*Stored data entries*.
####

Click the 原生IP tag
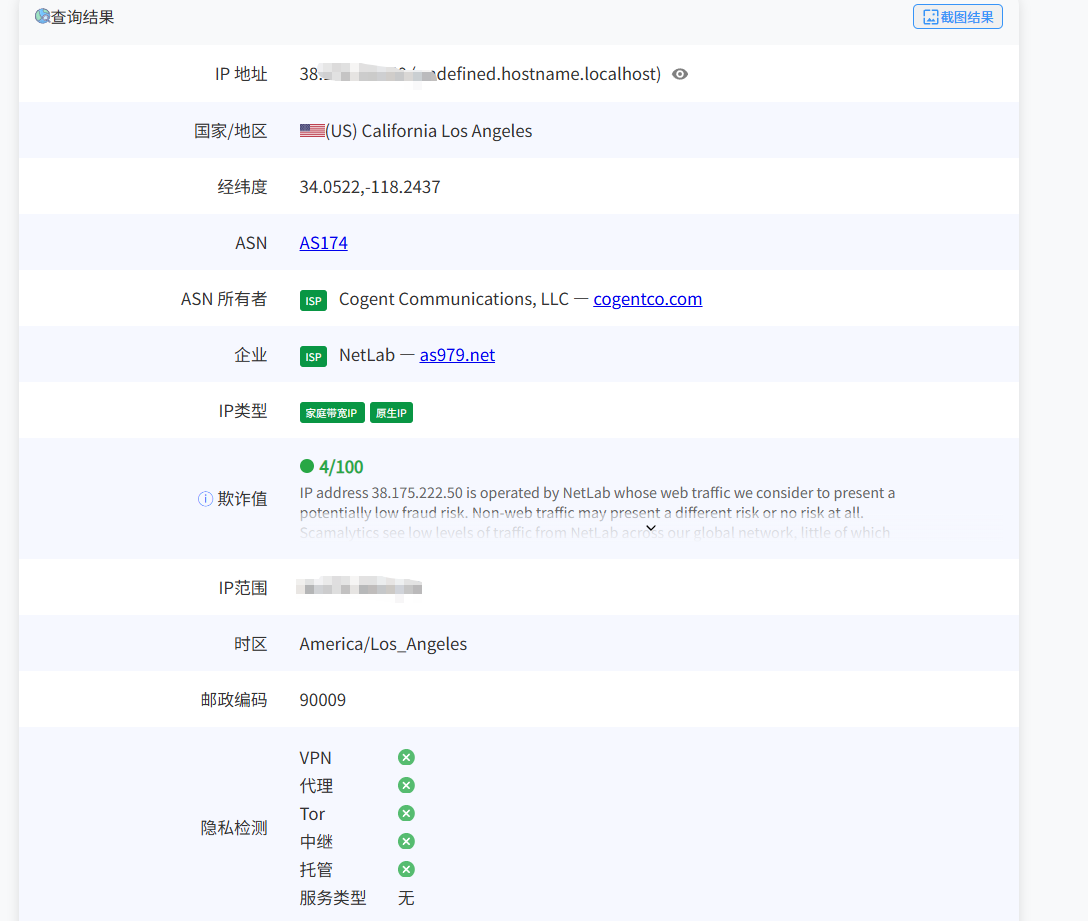 [391, 413]
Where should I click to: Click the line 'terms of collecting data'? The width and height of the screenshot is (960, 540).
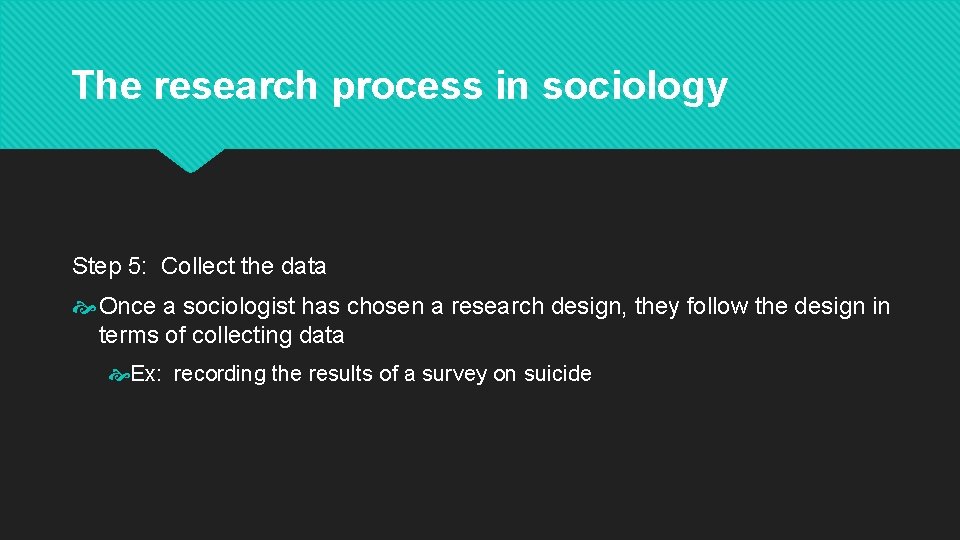point(221,335)
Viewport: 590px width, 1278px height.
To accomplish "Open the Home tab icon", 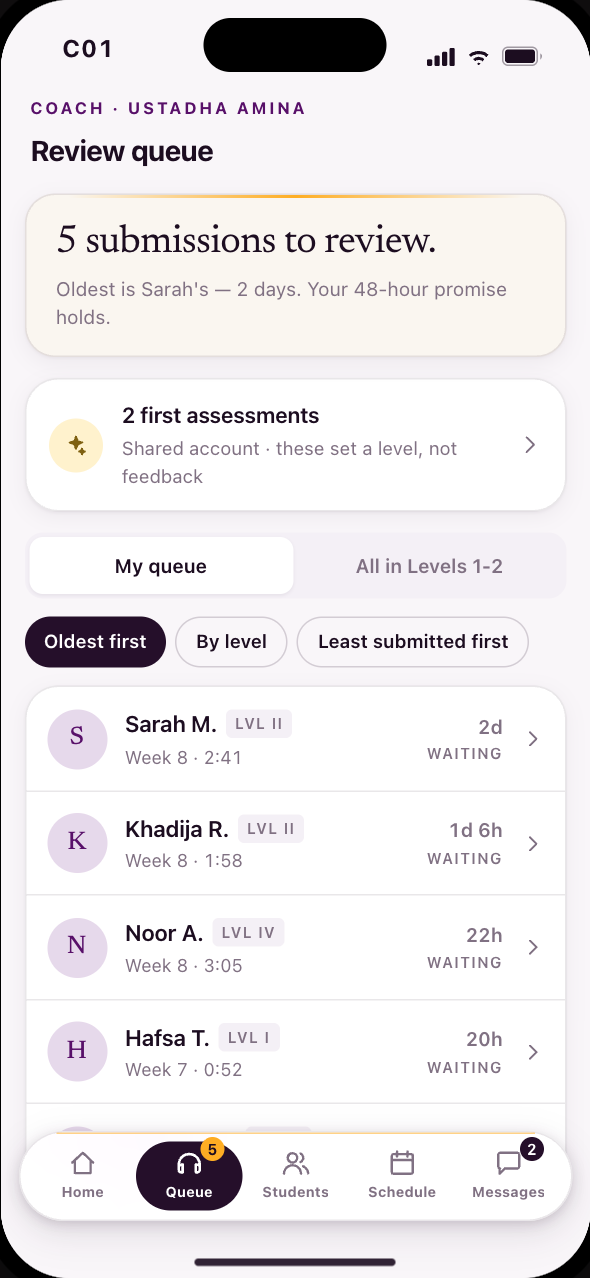I will 83,1163.

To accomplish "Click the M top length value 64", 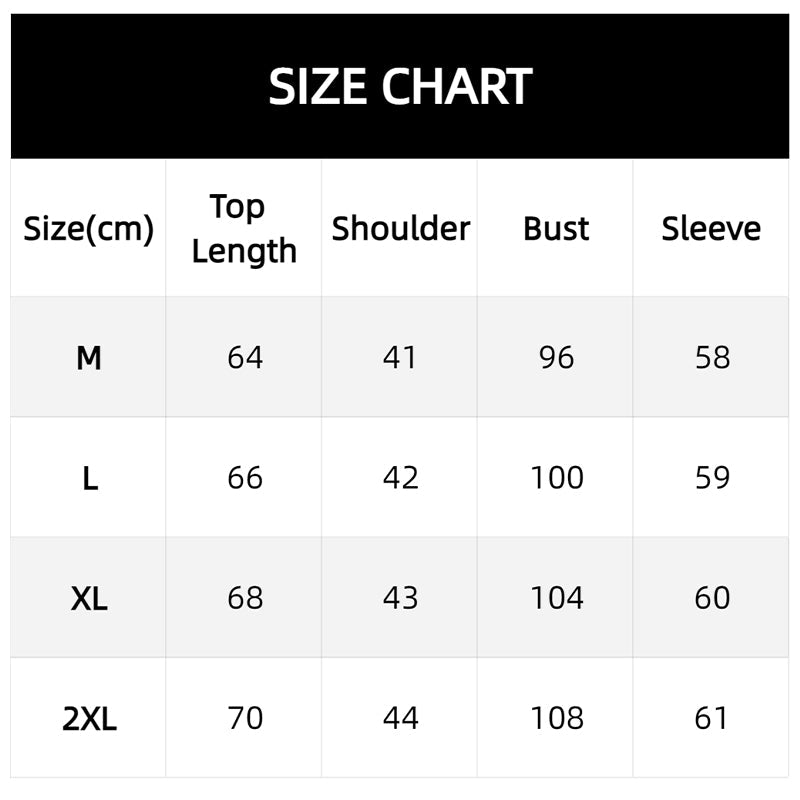I will (x=245, y=357).
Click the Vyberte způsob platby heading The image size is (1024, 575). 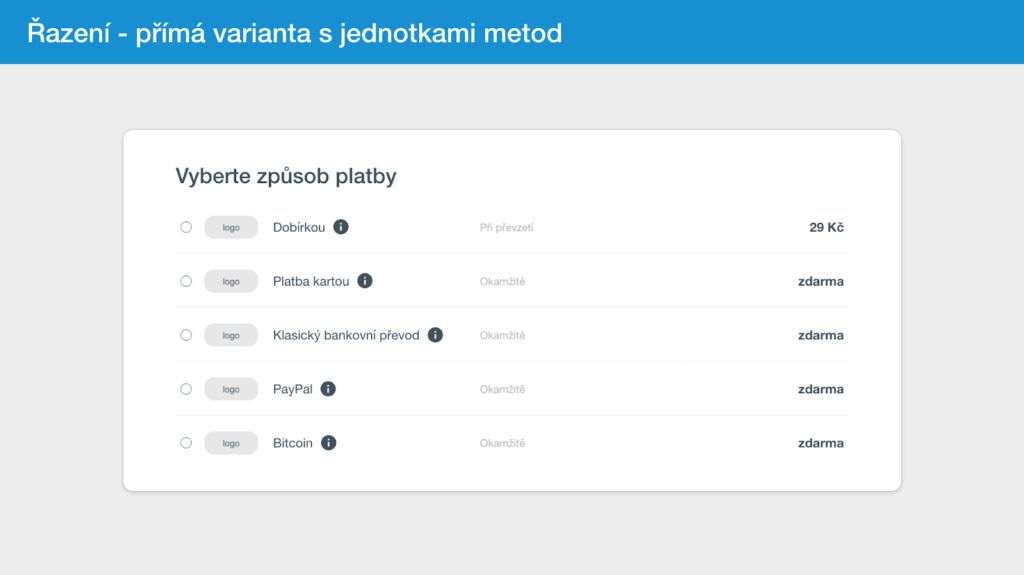pyautogui.click(x=286, y=176)
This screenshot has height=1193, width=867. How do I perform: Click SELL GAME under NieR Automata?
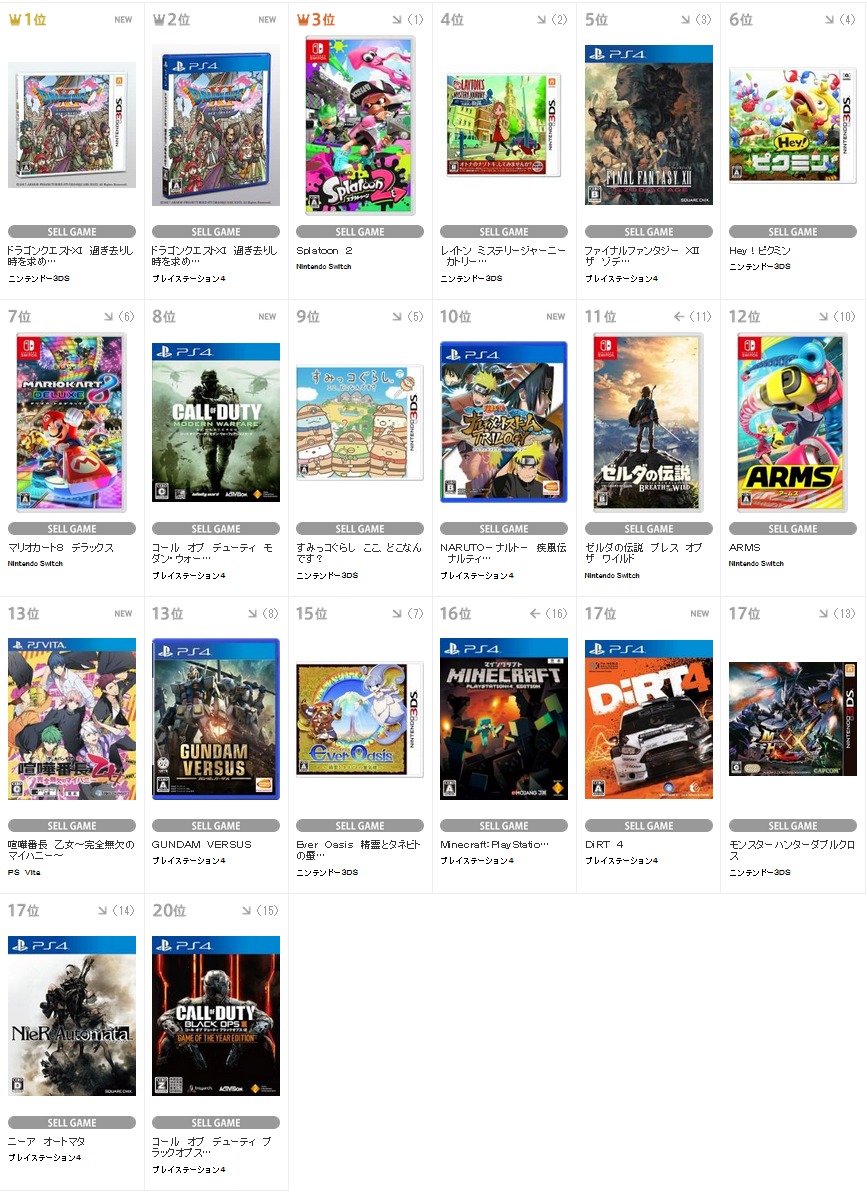(x=71, y=1122)
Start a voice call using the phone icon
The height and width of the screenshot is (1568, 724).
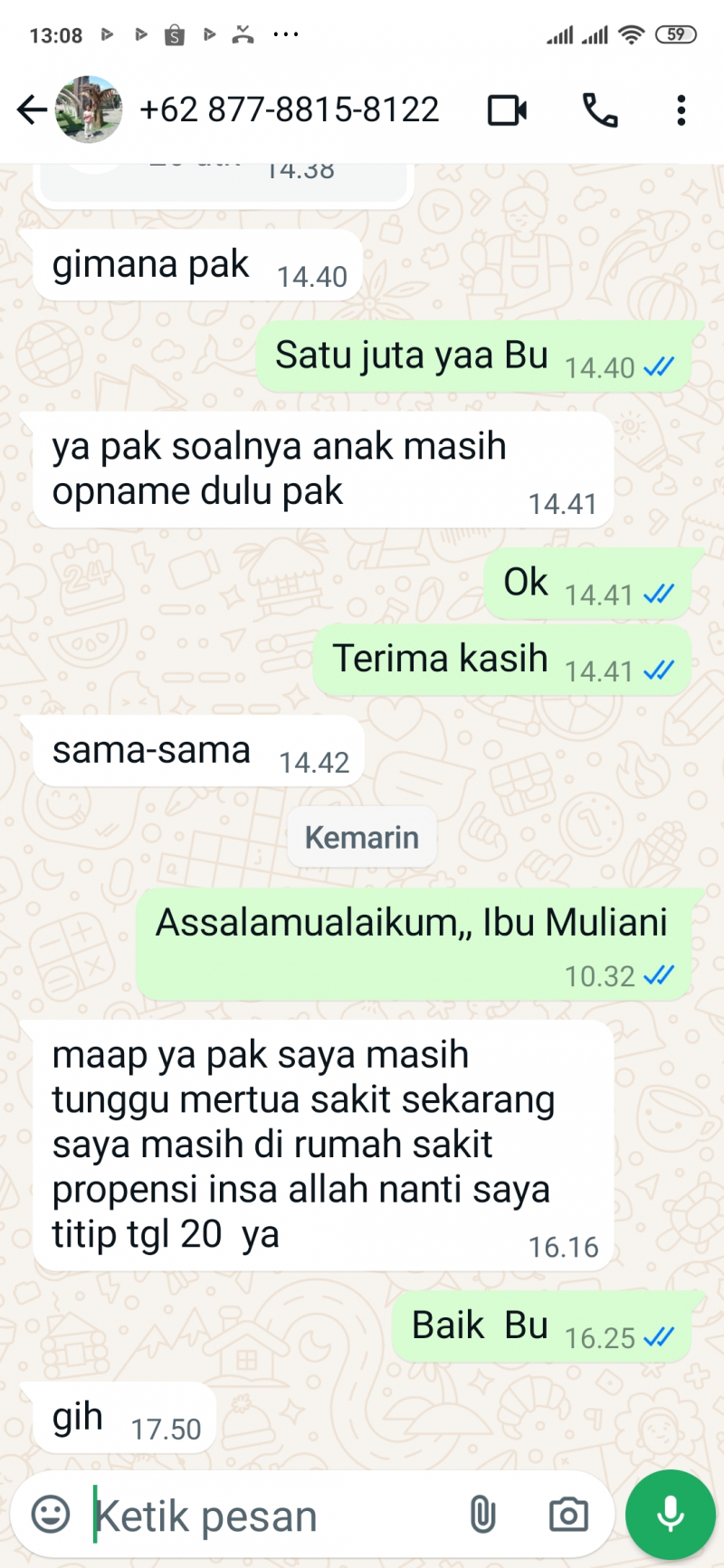pos(599,110)
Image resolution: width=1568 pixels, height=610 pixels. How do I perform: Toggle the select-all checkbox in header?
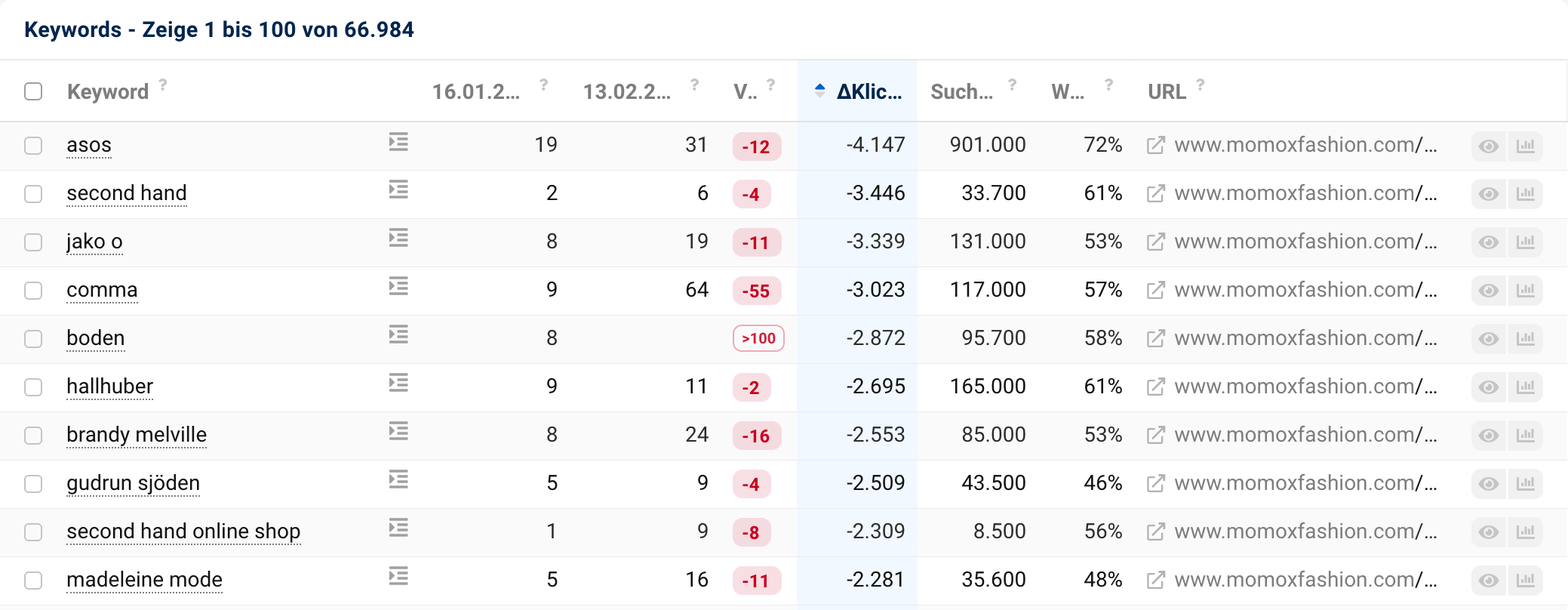(33, 91)
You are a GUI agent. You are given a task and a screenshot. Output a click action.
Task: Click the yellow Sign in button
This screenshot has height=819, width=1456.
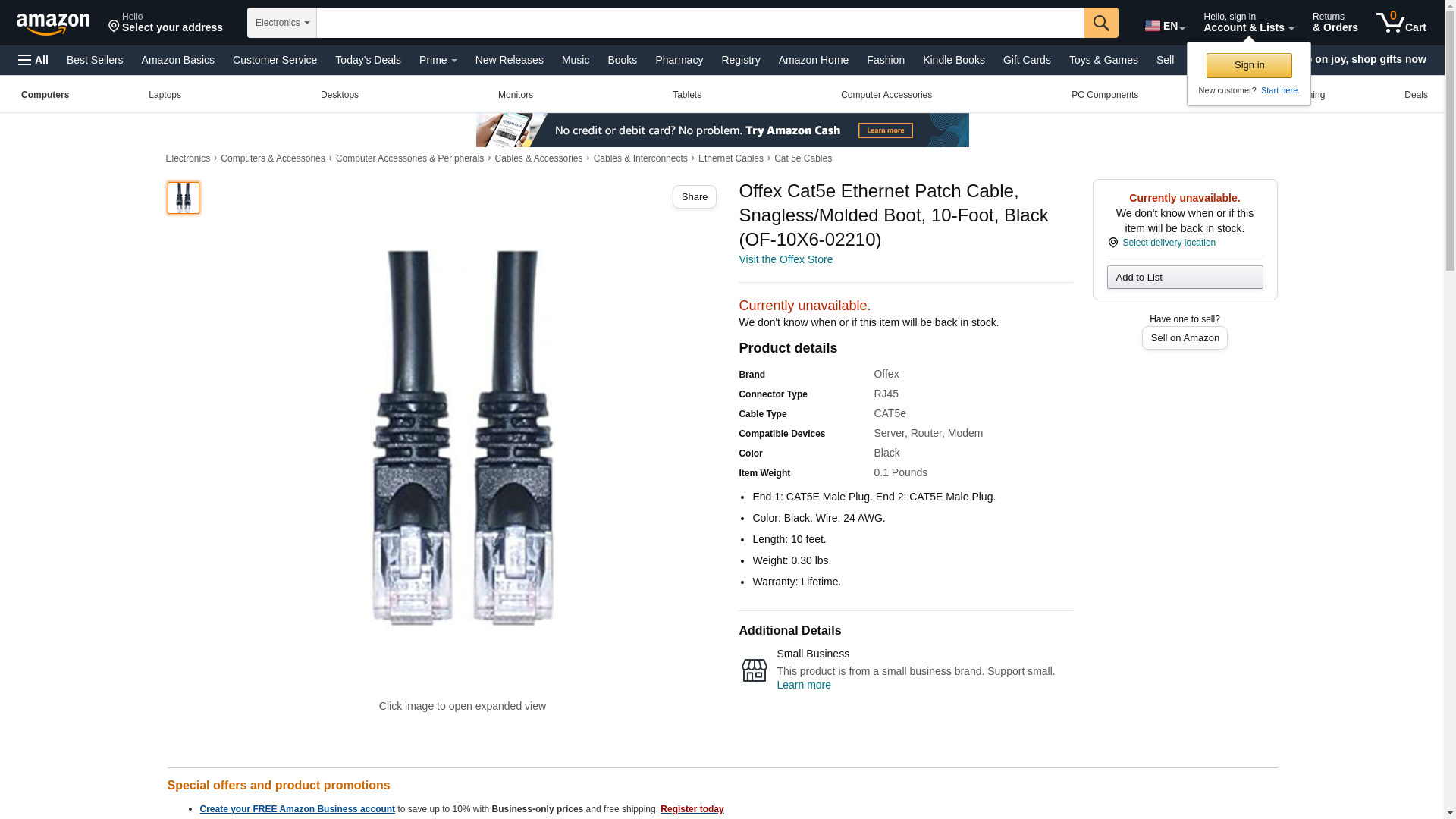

####

*Work required*. Could you write out, word for word, the lines from the one containing "This screenshot has height=1193, width=867." through the last line of the records, leaving out the pictures?

*Solution to this task*.
This screenshot has height=1193, width=867. How do I perform: Click SELL GAME under NieR Automata?
(x=71, y=1122)
Start a voice call using the phone icon
The height and width of the screenshot is (1568, 724).
pos(599,110)
Image resolution: width=1568 pixels, height=610 pixels. How do I perform: Toggle the select-all checkbox in header?
(33, 91)
You are a GUI agent. You are given a task and a screenshot. Output a click action.
Task: Click the yellow Sign in button
This screenshot has height=819, width=1456.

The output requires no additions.